Former US President George Bush had to cancel his trip to Switzerland today after human rights lawyers in Geneva announced they would submit 2,500-page complaint against Bush to a Swiss court on Monday for alleged mistreatment of suspected militants at Guantanamo Bay. Switzerland has ratified the Rome Statute of the International Criminal Court (ICC), and the Convention on Torture. Under Swiss law the courts have a form of “conditional” or “limited” universal jurisdiction which would require the that “the person suspected of the offense is in Swiss territory”.

The case against Bush is just the latest case in what has been a rough winter for former political leaders. Argentina’s Jorge Videla, considered the architect of the ‘dirty war’ waged by the country’s military that resulted in thousands of people being killed or disappeared, was sentenced to life in prison (for the torture and murder of 31 prisoners in 1976). Tunisia’s President Ben Ali fled the country during the democratic revolution there in January and the country promptly issued international arrest warrants in the form of an Interpol “Red Notice” which requires Interpol’s188 member countries to assist in the capture of Ben Ali and his relatives, if located within their borders. Jean Claude “Baby Doc” Duvalier returned to Haiti in January only to face questions from prosecutors and a law suit from victims in connection with abuses which took place under his rule in the 1970s and 1980s.
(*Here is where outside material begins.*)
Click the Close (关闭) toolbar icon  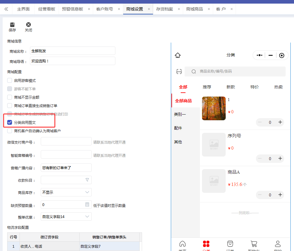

Duvalier, Ben Ali and Cote d’Ivoire’s Laurent Bagbo all faced attempts by regulators to go after their business allies or restrict their access to funds they had squirreled away. Meanwhile, Indian police arrested arrested Andimuthu Raja, a former telecoms minister, in connection with “a massive corruption scandal” and Guatemala’s former President Alphonso Portillo went on trial in January on charges of embezzlement. Even Italy’s Prime Minister Silvio Berlusconi was being investigated by prosecutors in Milan in connection with allegations that Berlusconi paid for sex with a including a 17-year-old nightclub dancer.
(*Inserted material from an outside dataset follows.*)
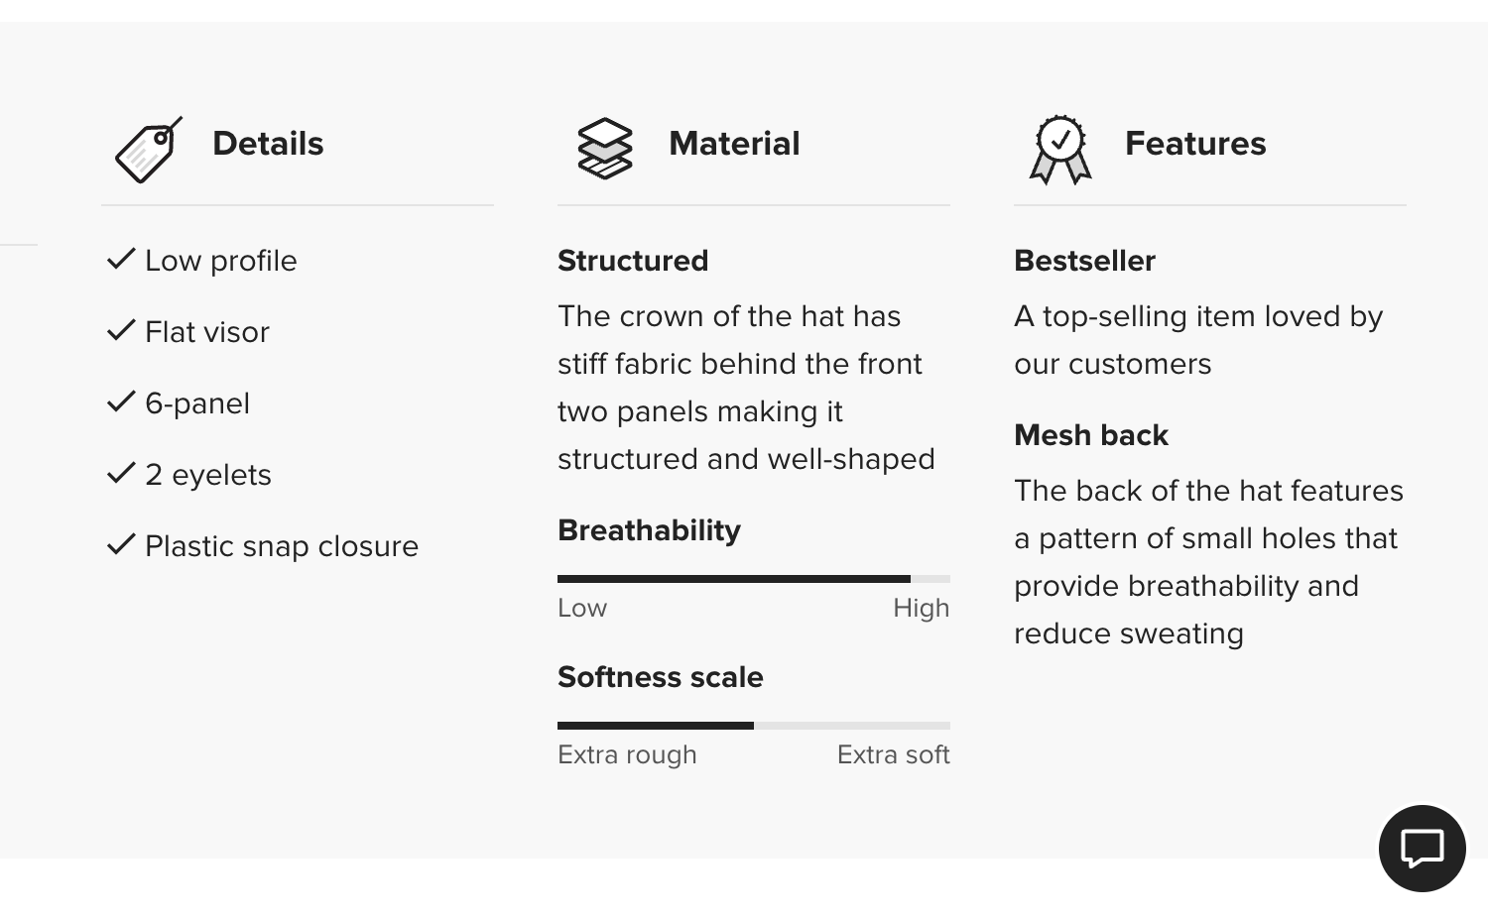Click the Bestseller feature title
Is this a sea change in accountability? Not quite. It would be nice to see courts in several countries set some precedents. For that to happen advocates will have to be more strategic in how they manage the politics of such cases. For example, thinking about Egypt’s Mubarak right now may not be as wise as going after the Director General of the country’s Central Security Forces (Quwwāt al-Amn al-Markazī) or whomever it was in the Ministry of Interior who has been behind the recent attempt to crackdown on protesters (Update: However, LoR reports Egyptian prosecutors seem determined to make charges of corruption stick).

httpv://www.youtube.com/watch?v=wNqJUmFITFQ

Following a similar logic, the case against Bush follows hot on the heels of complaints filed in Spain against some of the lawyers who helped Bush put in place the system or detention and waterboarding. The complaints also use universal jurisdiction (UJ). Similar grounds and complaints have been filed – or threatened – against Israeli political leaders, this time in the UK. LoR’s Mark Taylor joined the debates around the use of universal jurisdiction in the UK back in December on Inside Story .

These moves have prompted serious push back from legislators in Spain and the UK and that will likely continue. As LoR has argued in the past, trying to prosecute politicians is not a good way to set precedents. It is asking a lot from any legal system to take on politicians, let alone foreign ones, and much UJ law is simply not mature enough to overcome resistance from those in power. A better strategy would be to target foreign officials (senior ones), people the politicians are more likely to hang out to dry when faced with international isolation and campaigning. Once those cases have been shown to be successful, then the political class is a far more viable target.